# WHAT YOU NEED TO DO
Please pull from the listing below each line containing the word "voted", treating uppercase and lowercase as distinct.

# INPUT MATERIAL
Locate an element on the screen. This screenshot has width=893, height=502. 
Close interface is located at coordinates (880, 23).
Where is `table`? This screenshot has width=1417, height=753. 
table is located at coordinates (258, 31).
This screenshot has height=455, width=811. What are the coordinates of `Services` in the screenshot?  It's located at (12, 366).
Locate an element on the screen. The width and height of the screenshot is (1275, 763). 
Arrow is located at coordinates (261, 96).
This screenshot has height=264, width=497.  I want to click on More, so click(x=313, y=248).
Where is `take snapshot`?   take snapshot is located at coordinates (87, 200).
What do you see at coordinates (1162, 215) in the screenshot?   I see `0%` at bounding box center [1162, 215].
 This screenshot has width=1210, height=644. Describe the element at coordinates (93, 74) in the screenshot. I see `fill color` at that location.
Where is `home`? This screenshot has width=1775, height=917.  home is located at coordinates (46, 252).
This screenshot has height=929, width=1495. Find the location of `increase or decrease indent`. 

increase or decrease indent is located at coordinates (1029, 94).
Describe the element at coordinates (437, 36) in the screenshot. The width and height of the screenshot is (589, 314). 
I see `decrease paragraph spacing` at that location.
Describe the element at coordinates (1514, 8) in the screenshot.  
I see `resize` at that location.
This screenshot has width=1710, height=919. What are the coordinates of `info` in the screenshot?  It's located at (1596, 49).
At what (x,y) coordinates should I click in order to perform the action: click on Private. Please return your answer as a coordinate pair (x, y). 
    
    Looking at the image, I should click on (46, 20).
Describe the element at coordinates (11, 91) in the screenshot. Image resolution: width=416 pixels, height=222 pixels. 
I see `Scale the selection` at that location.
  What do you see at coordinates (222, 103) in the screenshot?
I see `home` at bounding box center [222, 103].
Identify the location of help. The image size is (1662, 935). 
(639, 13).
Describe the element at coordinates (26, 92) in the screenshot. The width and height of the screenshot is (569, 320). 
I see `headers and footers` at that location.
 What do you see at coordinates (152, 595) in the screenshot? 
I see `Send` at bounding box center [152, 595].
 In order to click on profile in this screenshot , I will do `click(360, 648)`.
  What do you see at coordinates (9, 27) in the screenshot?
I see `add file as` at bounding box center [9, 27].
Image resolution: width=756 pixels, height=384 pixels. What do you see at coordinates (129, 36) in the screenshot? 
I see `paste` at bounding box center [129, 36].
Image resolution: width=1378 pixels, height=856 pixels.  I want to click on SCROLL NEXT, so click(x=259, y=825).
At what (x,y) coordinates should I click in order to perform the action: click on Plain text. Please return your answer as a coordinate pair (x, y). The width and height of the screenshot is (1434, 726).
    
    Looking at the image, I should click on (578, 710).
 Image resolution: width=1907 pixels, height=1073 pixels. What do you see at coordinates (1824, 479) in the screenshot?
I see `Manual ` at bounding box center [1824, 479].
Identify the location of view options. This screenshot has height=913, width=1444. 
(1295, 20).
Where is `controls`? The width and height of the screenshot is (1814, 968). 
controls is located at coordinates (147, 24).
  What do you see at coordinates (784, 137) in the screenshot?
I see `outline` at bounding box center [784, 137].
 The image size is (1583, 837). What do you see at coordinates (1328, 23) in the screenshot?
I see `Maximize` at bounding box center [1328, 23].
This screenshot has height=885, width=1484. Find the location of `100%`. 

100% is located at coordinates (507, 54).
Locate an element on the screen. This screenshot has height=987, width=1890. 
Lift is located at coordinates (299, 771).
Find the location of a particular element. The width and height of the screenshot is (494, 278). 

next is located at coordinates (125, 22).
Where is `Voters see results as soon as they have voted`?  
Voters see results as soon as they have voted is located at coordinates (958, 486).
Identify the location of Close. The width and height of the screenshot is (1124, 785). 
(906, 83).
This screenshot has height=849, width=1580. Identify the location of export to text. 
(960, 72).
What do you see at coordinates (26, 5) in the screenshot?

# WRITTEN SOLUTION
Where is `Voters see results as soon as they have voted`?  
Voters see results as soon as they have voted is located at coordinates (958, 486).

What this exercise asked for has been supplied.